La cosa empezaba a mejorar, el camino no se terminaba, la caja no se caía, pero… aparecieron las pendientes, malditas pendientes que debía atravesar con una bici de tan sólo seis cambios (un solo plato y seis piñones). Pedaleé duro, como cuando hice los Siete Lagos, pero con una pendiente que no era más empinada que la del Parque Lezama. Cansado llegué a la ruta que conducía a Smolenska, lo bueno era que las pendientes habían desaparecido, la felicidad volvió a resplandecer en el camino hasta que después de haber pedaleado unos pocos kilómetros desapareció la banquina, los camiones abundaban y no bastaba circular por la línea blanca para evitar el atropello. Antes de que me pasen por encima decidí frenar y regresar hacia atrás, al lugar donde había banquina, me puse a buscar otra ruta en el mapa y había una a 10 kilómetros de ahí atravesando unos caminos internos. No sabía si la nueva ruta iba a tener o no banquina, pero me mandé igual, atravesé calles extrañas y llenas de pozos para conectar una ruta con otra y los monoblocks soviéticos eran el único paisaje, bloques de piedra que tapaban a un sol naranja que comenzaba a esconderse a eso de las 9 de la noche, pero con la suerte de que en el verano ruso el atardecer es paulatino y dura hasta las 11.


Como por arte de magia llegué a la otra ruta, que sí tenía una banquina aunque bastante pequeña, lo que sí, a unos 2 metros de la ruta había un camino peatonal que me resultó mucho más cómodo para poder pedalear sin tener que estar atento al tránsito. No sabía a donde iba a dormir esa noche, quizás en las mesas de una estación de servicio o directamente no iba a dormir.

## EJERCICIO PROPUESTO
Copia del relato del viaje en bicicleta el fragmento que va entre "Como por arte" y "iba a dormir.", ambos incluidos.

## DATOS PROPORCIONADOS
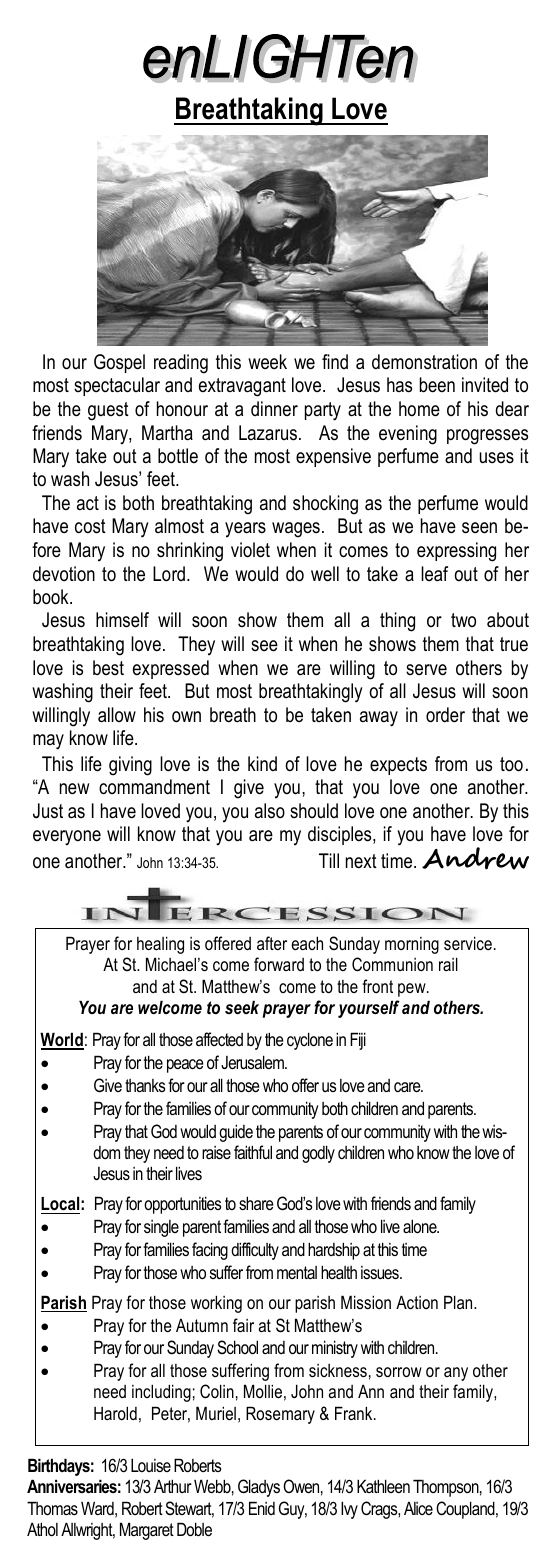 This screenshot has width=554, height=1568. I want to click on dinner, so click(274, 408).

## RESPUESTA
Como por arte de magia llegué a la otra ruta, que sí tenía una banquina aunque bastante pequeña, lo que sí, a unos 2 metros de la ruta había un camino peatonal que me resultó mucho más cómodo para poder pedalear sin tener que estar atento al tránsito. No sabía a donde iba a dormir esa noche, quizás en las mesas de una estación de servicio o directamente no iba a dormir.